Relying on Cloudflare's IP reputation/threat detection is not bulletproof. It only stops some attacks. If you're being affected by an HTTP flood attack and Cloudflare isn't stopping it, then you may need to consider rate-limiting. You may be able to rate-limit from your server, but if you have a cheap server, then even the requests alone may be overwhelming your server. Rate-limiting from Cloudflare itself will take away that load. You can enable Cloudflare's rate-limiting by navigating to Firewall -> Tools -> Rate Limiting.
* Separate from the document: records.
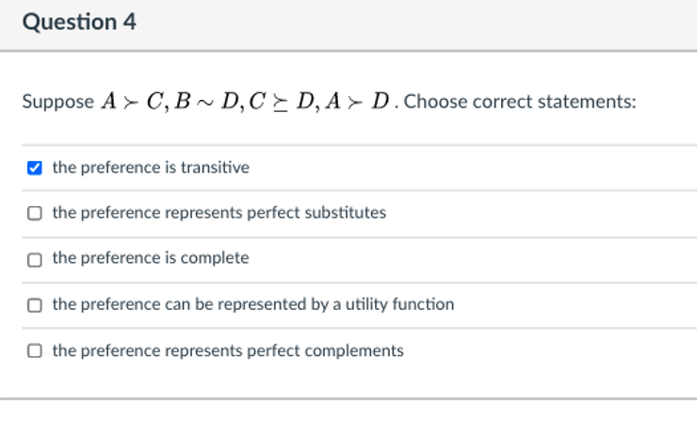Viewport: 697px width, 437px height.
Task: Tick the 'preference is complete' checkbox
Action: tap(35, 260)
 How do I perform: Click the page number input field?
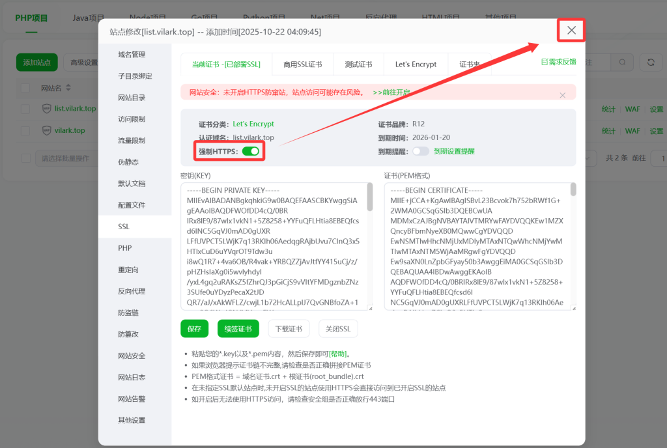pos(661,158)
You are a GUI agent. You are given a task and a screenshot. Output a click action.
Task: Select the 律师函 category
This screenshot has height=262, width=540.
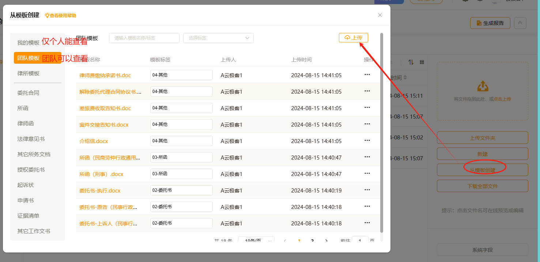point(26,124)
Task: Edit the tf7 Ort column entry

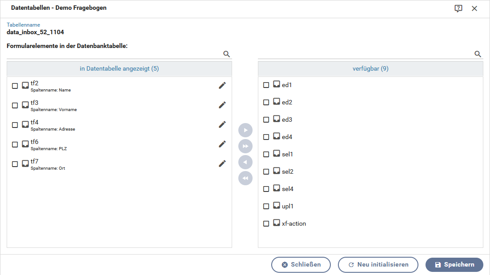Action: pos(222,164)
A rate-limit is a limit on the rate of requests. Exceeding requests will be ignored and not forwarded to your server. 50 requests per second from a single IP is extremely high for most websites. This can suggest that the IP is attacking. If you set a limit to something more reasonable like 20 requests per second, then the attacking IP will be ignored.

Cloudflare as a CDN

Cloudflare will automatically cache the common static file types. (E.g .html, .css, .js, .png, jpg, etc. Cloudflare has servers all over the world with your cached data. When a client requests a static asset, Cloudflare will respond cached data from the closest server, which in turn improves the page's load speed and decreases your server's bandwidth usage. This means that your server will have less attackable positions because only Cloudflare will be handling requests.

Under Attack Mode

When you know your website is under attack, you can quickly turn on a toggle offered by Cloudflare named "Under Attack Mode". This will turn on a Javascript-based challenge for browsers making a connection to the website. Browsers which fail the challenge will need to complete a captcha.
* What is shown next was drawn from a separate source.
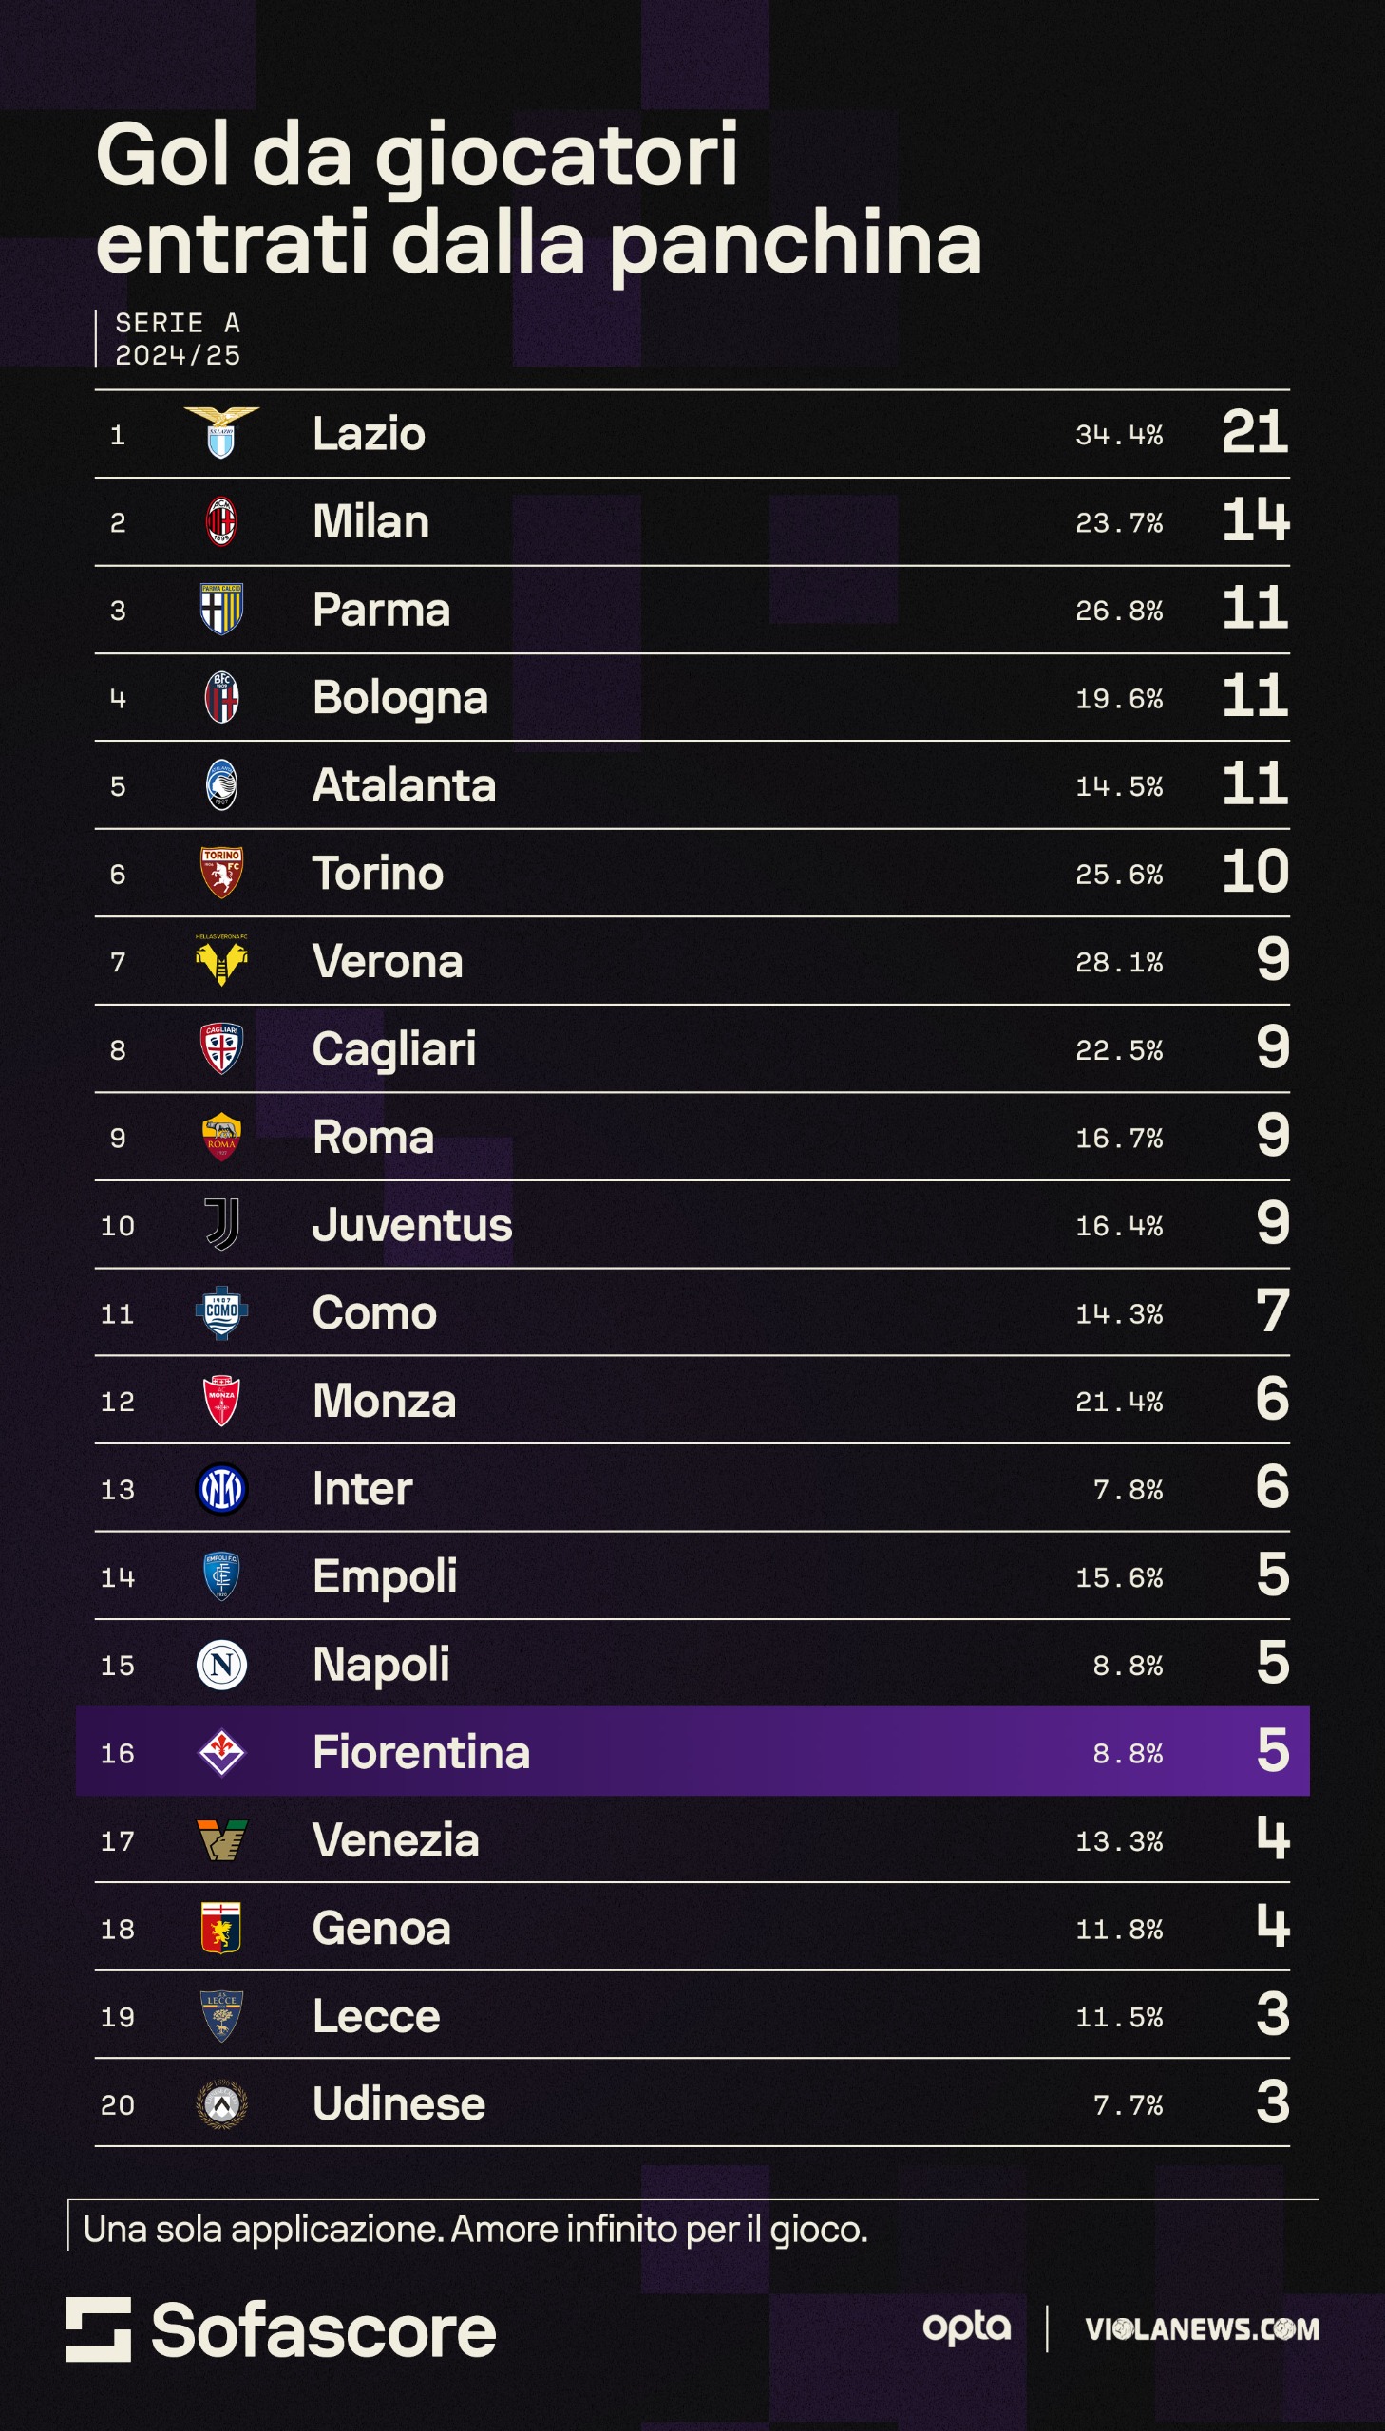The image size is (1385, 2431).
Task: Click the Serie A 2024/25 label
Action: (x=178, y=339)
Note that this feature can break some aspects of your website. For example, APIs will no longer work. To correct this issue, you will need to disable Under Attack Mode for your API's route under the Page Rules section.

When turning off Under Attack Mode, set your protection to high. Medium at the least.

Summary

You can protect your website and it's clients completely for free by using Cloudflare. Utilize Cloudflare as a proxy to hide your IP, for their free SSL, as a CDN, and for their rate-limiting.